TiFRe: Text-guided Video Frame Reduction for Efficient Video Multi-modal Large Language Models

TL;DR

TiFRe tackles the efficiency bottleneck in Video MLLMs by introducing a text-guided frame reduction pipeline that selects semantically relevant key frames conditioned on the user prompt and merges information from non-key frames to preserve context. The framework comprises Text-guided Frame Sampling (TFS), which uses an LLM to generate CLIP-style prompts and CLIP-based frame scoring, and Frame Matching and Merging (FMM), which semantically fuses non-key frames into key frames through weighted averaging. Empirical results on VNBench and MLVU show that TiFRe reduces the number of input frames (e.g., from 55.2 to 8.6) while achieving higher accuracy than fixed-FPS baselines and existing frame-reduction methods, demonstrating both improved efficiency and performance across multiple LLM backbones. Overall, TiFRe offers a practical, prompt-responsive solution for scalable video understanding with potential for real-world deployment in long-form video QA and related tasks.

Abstract

With the rapid development of Large Language Models (LLMs), Video Multi-Modal Large Language Models (Video MLLMs) have achieved remarkable performance in video-language tasks such as video understanding and question answering. However, Video MLLMs face high computational costs, particularly in processing numerous video frames as input, which leads to significant attention computation overhead. A straightforward approach to reduce computational costs is to decrease the number of input video frames. However, simply selecting key frames at a fixed frame rate (FPS) often overlooks valuable information in non-key frames, resulting in notable performance degradation. To address this, we propose Text-guided Video Frame Reduction (TiFRe), a framework that reduces input frames while preserving essential video information.
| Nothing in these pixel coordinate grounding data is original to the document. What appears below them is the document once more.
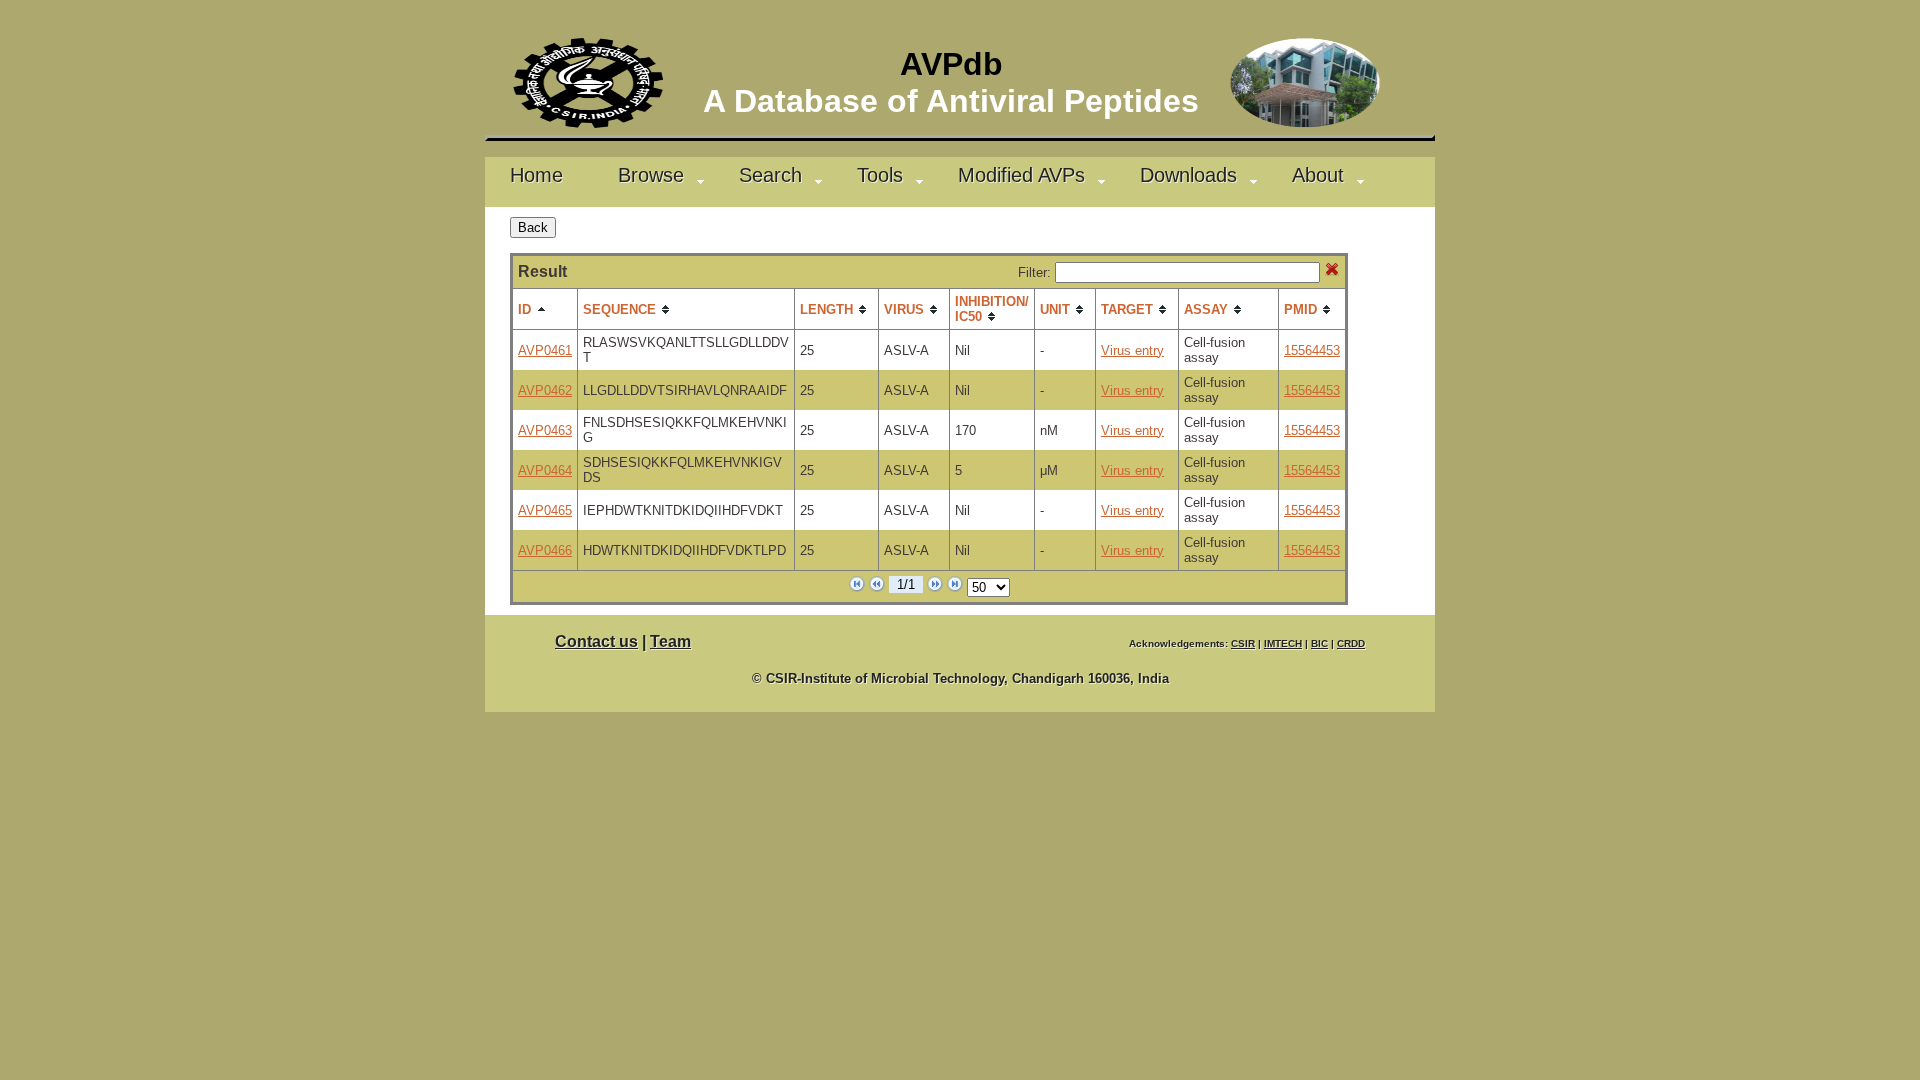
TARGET (1127, 309)
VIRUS (904, 309)
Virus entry (1132, 350)
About (1318, 174)
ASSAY (1206, 309)
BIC (1319, 643)
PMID (1300, 309)
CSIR (1243, 643)
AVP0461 (545, 350)
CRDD (1351, 643)
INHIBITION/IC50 (992, 309)
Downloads (1188, 174)
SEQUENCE (619, 309)
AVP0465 (545, 510)
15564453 (1312, 350)
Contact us (596, 641)
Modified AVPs (1021, 174)
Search (770, 174)
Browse (651, 174)
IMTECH (1283, 643)
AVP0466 (545, 550)
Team (670, 641)
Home (536, 174)
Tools (880, 174)
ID (524, 309)
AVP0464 (545, 470)
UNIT (1055, 309)
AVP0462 (545, 390)
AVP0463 (545, 430)
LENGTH (826, 309)
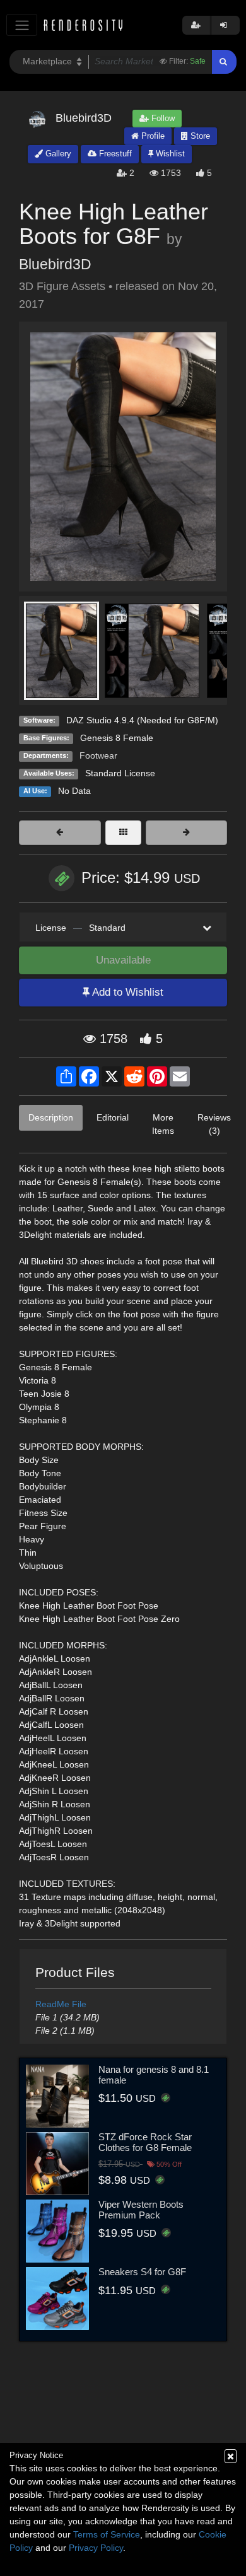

TiFRe uses a Text-guided Frame Sampling (TFS) strategy to select key frames based on user input, which is processed by an LLM to generate a CLIP-style prompt. Pre-trained CLIP encoders calculate the semantic similarity between the prompt and each frame, selecting the most relevant frames as key frames. To preserve video semantics, TiFRe employs a Frame Matching and Merging (FMM) mechanism, which integrates non-key frame information into the selected key frames, minimizing information loss. Experiments show that TiFRe effectively reduces computational costs while improving performance on video-language tasks.

Figures (4)

• Figure 1: The performance comparison between our proposed method TiFRe and State-of-the-Art Video MLLM Video-XL-7B shu2024video and Video-LLaVA lin2023video on VNBench. Compared with Video-XL, TiFRe achieves a significant reduction in input frames while obtaining a higher performance. Compared with Video-LLaVA, TiFRe achieves a substantial performance improvement with the same number of input frames.
• Figure 2: This illustration compares two different frame selection methods used in Video MLLMs. On the left, the Fixed-FPS Key Frame Selection method samples a fixed number of frames evenly across the video, which may result in losing semantics and redundant tokens. On the right, the Text-guided Frame Reduction (TiFRe) selects frames with significant semantic information, especially those relevant to the text input. The results indicate that TiFRe's frame selection strategy better maintains the video information and eliminates redundant frames, leading to a more accurate and effective response.
• Figure 3: The framework of our proposed Text-guided Video Frame Reduction (TiFRe).
• Figure 4: Examples of key frame selection. For each example, the first row is the raw video, where ground-truth key frames are highlighted with yellow boxes. The second row is key frames selected by Video-LLaVA and the third row is by TiFRe (ours), where key frames are highlighted with green boxes and other non-key frames are with red boxes.